D.H. Lawrence wrote that a “new part” of his soul “woke up suddenly” amidst the grandeur of New Mexico and “the old world gave way to a new.” When Georgia O’Keeffe first arrived in the state, she looked around and commented, “Well! Well! Well! This is wonderful. No one told me it was like this.”
In this post I thought I would share a couple of different interpretations to this magical light.
The first is a sunrise we saw one morning from our balcony. Of course this is my interpretation of the scene: you could say imagining what it would look like if the monsoon never let up!
The other interpretation is a pastel-like one from the Acoma Pueblo.
As usual Wikipedia tells us some of the history of the Pueblo, whose people are believed to have descended from the Anasazi, Mogollon, and other ancient peoples.

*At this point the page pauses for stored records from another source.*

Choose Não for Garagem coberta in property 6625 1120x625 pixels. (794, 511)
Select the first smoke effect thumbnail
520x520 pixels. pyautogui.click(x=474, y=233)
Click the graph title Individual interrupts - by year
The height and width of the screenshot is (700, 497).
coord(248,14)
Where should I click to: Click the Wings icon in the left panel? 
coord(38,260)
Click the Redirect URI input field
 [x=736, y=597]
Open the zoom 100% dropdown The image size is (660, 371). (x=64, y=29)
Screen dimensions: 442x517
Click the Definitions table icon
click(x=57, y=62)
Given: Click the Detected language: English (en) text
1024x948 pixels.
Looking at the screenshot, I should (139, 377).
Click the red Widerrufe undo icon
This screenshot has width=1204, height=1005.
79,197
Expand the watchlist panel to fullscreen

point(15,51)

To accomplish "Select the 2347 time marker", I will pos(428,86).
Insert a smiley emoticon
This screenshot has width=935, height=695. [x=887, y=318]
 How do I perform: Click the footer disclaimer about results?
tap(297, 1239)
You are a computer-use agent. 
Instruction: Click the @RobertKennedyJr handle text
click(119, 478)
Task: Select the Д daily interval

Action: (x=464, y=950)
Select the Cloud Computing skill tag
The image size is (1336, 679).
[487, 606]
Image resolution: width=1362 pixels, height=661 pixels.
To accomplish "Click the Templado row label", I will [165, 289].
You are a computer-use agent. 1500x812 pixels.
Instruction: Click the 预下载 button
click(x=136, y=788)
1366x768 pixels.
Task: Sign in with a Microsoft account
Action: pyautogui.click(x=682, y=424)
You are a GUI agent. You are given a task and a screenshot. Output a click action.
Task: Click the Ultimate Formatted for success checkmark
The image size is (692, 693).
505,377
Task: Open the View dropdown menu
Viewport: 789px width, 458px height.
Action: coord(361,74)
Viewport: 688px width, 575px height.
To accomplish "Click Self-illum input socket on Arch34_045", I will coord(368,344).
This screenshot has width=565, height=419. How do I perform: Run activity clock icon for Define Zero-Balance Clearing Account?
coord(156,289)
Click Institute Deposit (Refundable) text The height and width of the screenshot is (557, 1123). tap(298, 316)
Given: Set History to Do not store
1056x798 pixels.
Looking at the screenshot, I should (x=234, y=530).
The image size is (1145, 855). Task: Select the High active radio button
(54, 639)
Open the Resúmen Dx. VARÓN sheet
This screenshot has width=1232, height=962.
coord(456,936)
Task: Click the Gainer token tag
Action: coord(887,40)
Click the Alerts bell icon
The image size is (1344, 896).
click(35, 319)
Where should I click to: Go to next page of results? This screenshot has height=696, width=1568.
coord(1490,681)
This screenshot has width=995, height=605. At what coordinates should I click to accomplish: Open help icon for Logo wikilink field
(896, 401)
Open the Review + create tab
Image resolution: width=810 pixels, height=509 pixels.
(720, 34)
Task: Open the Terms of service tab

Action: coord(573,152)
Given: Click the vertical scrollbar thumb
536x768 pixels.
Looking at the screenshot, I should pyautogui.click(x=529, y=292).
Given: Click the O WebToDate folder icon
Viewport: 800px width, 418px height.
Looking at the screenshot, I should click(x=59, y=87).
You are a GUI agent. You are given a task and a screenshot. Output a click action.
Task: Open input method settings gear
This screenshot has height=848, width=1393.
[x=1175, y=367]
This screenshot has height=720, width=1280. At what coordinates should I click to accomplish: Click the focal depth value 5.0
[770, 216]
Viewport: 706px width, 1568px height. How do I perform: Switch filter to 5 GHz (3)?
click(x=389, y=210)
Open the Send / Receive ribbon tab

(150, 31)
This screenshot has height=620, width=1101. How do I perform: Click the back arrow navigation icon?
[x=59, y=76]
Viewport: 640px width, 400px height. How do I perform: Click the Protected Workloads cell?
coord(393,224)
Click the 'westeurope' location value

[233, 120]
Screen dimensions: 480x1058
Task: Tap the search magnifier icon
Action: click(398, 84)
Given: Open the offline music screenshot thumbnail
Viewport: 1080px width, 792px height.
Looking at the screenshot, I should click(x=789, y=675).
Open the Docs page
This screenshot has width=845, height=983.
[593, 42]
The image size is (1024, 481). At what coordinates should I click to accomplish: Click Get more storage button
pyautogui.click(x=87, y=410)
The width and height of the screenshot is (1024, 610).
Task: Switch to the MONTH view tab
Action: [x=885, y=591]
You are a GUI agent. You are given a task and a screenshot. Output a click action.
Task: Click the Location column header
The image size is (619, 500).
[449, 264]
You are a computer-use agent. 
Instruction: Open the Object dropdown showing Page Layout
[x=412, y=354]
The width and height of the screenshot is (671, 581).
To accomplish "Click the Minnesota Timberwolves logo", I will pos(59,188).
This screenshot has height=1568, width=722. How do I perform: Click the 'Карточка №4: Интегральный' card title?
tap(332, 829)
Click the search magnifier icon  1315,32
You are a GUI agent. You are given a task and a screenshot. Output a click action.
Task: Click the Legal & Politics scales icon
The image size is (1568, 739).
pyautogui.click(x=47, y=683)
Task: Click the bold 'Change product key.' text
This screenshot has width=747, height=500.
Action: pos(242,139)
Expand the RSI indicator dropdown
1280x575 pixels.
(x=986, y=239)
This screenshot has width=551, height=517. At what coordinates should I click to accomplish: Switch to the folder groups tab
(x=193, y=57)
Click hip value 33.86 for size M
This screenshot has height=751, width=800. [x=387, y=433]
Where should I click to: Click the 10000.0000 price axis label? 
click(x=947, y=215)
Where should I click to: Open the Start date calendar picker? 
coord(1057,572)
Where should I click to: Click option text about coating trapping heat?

These influences are seen in the architecture, farming style, and artistry of the Acoma. In the 1200s the Anasazi abandoned their canyon homelands due to climate change and social upheaval. For upwards of two centuries migrations occurred in the area, and Acoma Pueblo would emerge by the thirteenth century. This early founding date makes Acoma Pueblo one of the earliest continuously inhabited communities in the United States.
The Pueblo lies on a 365-foot mesa, about 60 miles west of Albuquerque, New Mexico. The isolation and location of the Pueblo has sheltered the community for more than 1,200 years, which sought to avoid conflict with neighboring Navajos and Apaches.